Velocity, acceleration, displacement

[rphung]

Homework Statement

a cab driver picks up a customer and delivers her 2.00km away, on a straight route. The driver accelerates to the speed limit and, on reaching it, begins to decelerate at once. the magnitude of the deceleration is three times the magnitude of the acceleration. find the lengths of the acceleration and deceleration phases.

Homework Equations

vf=vi+at
x=xi+vit+.5at^2

The Attempt at a Solution

I honestly don't know where to begin. I tried setting up multiple equations but i keep getting more variables then equations.

 

[LowlyPion]

Homework Statement

a cab driver picks up a customer and delivers her 2.00km away, on a straight route. The driver accelerates to the speed limit and, on reaching it, begins to decelerate at once. the magnitude of the deceleration is three times the magnitude of the acceleration. find the lengths of the acceleration and deceleration phases.

Homework Equations

vf=vi+at
x=xi+vit+.5at^2

The Attempt at a Solution

I honestly don't know where to begin. I tried setting up multiple equations but i keep getting more variables then equations.

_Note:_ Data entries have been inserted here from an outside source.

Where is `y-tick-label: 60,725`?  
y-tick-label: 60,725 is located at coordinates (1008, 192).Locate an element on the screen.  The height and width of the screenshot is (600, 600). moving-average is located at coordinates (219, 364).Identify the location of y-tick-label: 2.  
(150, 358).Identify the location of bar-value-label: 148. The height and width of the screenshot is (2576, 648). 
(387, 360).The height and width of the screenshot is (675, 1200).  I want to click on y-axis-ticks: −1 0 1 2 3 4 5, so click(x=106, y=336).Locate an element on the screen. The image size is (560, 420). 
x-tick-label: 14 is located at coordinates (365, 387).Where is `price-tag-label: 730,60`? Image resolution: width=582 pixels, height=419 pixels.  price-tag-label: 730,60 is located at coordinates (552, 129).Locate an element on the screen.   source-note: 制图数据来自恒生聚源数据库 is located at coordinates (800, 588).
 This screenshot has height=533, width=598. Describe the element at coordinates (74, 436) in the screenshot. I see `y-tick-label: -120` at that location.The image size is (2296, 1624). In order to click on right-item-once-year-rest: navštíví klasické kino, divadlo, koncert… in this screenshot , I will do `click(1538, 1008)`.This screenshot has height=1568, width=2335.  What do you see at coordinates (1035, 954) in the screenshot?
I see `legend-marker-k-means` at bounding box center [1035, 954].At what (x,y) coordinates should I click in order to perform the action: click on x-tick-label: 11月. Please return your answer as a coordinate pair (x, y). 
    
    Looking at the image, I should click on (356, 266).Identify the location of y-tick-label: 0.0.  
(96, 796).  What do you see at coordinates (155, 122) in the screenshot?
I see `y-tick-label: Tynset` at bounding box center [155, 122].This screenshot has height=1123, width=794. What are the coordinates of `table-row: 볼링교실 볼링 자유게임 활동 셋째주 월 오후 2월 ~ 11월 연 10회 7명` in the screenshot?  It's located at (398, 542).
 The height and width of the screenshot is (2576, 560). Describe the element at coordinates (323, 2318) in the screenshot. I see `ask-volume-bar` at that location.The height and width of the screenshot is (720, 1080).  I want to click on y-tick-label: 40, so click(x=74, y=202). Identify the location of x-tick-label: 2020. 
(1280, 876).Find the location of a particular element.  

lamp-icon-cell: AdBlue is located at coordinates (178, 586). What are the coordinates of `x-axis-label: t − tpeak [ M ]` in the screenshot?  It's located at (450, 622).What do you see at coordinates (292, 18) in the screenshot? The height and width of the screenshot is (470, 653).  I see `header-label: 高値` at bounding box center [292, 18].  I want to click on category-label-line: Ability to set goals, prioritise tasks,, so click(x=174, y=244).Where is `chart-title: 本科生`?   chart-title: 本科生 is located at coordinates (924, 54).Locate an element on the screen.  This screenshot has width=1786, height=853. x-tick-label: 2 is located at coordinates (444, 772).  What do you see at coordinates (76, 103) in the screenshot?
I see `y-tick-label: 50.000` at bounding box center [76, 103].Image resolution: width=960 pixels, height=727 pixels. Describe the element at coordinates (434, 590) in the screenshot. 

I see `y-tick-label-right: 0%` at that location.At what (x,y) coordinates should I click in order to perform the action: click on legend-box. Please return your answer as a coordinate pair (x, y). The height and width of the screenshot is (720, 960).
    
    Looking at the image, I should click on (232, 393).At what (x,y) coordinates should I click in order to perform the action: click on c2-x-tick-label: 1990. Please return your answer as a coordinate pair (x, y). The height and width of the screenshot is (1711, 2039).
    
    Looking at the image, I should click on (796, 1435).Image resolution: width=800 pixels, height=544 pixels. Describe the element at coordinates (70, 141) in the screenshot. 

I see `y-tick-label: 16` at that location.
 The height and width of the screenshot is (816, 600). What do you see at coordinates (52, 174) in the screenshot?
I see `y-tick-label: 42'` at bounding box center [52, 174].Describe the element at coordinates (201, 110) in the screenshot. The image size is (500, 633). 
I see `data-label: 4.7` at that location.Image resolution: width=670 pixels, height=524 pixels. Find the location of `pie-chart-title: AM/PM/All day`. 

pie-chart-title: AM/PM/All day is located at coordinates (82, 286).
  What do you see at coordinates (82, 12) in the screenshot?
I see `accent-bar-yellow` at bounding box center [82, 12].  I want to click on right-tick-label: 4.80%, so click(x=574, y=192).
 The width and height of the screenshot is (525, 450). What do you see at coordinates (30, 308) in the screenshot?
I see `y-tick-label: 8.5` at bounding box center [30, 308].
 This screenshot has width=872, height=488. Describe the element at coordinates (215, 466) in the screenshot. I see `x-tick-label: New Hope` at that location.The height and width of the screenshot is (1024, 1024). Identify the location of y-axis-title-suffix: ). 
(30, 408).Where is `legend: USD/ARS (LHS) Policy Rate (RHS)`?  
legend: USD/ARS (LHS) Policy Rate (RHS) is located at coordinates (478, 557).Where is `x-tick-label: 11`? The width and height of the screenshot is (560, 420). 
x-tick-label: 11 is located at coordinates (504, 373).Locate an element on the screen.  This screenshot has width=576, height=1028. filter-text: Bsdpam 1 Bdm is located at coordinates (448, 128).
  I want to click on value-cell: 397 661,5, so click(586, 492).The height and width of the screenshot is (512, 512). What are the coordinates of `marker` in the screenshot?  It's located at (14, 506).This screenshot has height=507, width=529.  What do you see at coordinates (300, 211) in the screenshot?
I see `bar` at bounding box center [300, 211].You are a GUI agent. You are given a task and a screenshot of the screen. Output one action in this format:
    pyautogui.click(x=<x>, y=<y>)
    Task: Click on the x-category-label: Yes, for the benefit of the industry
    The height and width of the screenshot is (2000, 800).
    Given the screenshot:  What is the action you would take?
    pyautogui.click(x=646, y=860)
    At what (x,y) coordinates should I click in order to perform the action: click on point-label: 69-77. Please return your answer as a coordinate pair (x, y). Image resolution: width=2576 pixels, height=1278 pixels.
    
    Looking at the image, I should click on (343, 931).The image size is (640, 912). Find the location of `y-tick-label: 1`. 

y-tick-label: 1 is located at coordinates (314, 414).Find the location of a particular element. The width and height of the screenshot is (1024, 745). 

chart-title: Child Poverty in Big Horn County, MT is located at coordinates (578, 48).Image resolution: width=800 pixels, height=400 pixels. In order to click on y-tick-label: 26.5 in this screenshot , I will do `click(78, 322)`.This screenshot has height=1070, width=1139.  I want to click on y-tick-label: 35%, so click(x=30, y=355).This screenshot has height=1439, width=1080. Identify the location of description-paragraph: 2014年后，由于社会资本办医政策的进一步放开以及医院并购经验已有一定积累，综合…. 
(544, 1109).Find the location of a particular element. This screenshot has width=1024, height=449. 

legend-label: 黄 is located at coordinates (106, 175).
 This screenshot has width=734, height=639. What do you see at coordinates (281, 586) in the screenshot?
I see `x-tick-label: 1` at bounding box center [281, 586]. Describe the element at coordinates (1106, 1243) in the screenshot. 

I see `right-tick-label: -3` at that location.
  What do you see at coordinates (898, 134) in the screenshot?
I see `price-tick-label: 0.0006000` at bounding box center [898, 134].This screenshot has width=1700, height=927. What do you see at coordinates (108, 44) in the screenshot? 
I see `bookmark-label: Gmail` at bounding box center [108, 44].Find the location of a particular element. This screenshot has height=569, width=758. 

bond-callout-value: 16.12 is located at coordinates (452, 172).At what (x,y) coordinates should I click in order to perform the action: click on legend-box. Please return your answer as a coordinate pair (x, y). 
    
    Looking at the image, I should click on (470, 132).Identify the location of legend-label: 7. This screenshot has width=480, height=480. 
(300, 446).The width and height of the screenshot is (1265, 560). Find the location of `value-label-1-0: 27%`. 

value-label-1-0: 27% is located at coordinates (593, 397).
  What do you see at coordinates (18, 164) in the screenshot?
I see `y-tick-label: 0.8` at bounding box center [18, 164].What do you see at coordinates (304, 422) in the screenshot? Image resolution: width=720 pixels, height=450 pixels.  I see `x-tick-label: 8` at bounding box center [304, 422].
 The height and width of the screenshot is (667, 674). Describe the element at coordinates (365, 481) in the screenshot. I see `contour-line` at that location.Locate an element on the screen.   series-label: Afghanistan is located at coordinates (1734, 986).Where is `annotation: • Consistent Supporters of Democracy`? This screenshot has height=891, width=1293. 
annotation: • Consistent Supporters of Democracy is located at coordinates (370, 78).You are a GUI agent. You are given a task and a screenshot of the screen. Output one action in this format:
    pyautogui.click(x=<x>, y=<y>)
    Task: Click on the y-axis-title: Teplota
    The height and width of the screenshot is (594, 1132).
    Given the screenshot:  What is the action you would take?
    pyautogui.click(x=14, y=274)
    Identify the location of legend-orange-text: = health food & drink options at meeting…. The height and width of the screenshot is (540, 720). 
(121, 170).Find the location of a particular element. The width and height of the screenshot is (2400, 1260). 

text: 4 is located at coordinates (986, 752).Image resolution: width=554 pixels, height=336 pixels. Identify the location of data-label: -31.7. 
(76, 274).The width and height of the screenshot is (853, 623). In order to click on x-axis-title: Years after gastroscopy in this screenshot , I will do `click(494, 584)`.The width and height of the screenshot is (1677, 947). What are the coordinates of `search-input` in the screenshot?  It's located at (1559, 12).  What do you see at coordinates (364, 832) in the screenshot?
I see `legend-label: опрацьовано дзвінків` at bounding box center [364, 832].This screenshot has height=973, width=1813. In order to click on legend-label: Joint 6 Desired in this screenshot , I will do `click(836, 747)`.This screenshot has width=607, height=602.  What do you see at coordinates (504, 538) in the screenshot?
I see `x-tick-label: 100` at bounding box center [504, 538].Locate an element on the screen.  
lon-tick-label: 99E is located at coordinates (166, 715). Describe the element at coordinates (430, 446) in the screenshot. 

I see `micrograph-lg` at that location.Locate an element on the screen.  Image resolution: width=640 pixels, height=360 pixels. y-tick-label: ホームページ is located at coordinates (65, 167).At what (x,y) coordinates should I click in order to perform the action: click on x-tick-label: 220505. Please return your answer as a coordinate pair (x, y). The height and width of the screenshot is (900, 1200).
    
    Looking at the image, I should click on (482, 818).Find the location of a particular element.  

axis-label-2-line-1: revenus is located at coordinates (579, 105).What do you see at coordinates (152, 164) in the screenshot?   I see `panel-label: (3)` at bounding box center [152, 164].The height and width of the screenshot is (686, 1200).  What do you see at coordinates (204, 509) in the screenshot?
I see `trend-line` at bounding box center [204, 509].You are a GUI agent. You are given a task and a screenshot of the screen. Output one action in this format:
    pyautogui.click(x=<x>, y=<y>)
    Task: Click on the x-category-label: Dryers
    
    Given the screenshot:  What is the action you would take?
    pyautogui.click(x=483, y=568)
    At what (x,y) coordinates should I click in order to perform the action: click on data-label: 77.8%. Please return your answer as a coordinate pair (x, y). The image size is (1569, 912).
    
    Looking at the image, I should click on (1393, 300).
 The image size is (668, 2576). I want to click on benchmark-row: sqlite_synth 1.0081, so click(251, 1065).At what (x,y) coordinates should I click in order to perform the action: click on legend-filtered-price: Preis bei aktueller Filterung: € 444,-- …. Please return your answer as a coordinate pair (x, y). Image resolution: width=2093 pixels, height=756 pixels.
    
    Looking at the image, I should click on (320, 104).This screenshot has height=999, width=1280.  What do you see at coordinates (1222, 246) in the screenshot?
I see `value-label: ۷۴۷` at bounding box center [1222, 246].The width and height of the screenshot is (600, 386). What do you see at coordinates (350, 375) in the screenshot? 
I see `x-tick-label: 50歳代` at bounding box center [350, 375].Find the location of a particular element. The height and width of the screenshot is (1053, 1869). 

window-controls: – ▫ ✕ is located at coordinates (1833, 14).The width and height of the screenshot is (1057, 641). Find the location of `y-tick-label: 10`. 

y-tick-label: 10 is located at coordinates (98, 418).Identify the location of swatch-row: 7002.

Consider using the equation V² = 2*a*x
The acceleration phase is x and the deceleration distance is (2 - x) right?
Since the V is the same:

2*a*x = 2*3a*(2-x)

 

[rphung]

can you explain why the v's are the same?

I thought the equation was vf^2=vi^2+2ad and when the car starts deaccelerating the vi is some unknown velocity while the vf will be 0

 

[LowlyPion]

can you explain why the v's are the same?

I thought the equation was vf^2=vi^2+2ad and when the car starts deaccelerating the vi is some unknown velocity while the vf will be 0

Sure.

You have an acceleration phase. It gets to the speed limit from 0. That would be the first equation.
The second is from the speed limit back to 0. Same speed limit. Same speed. Then you can set the two equal.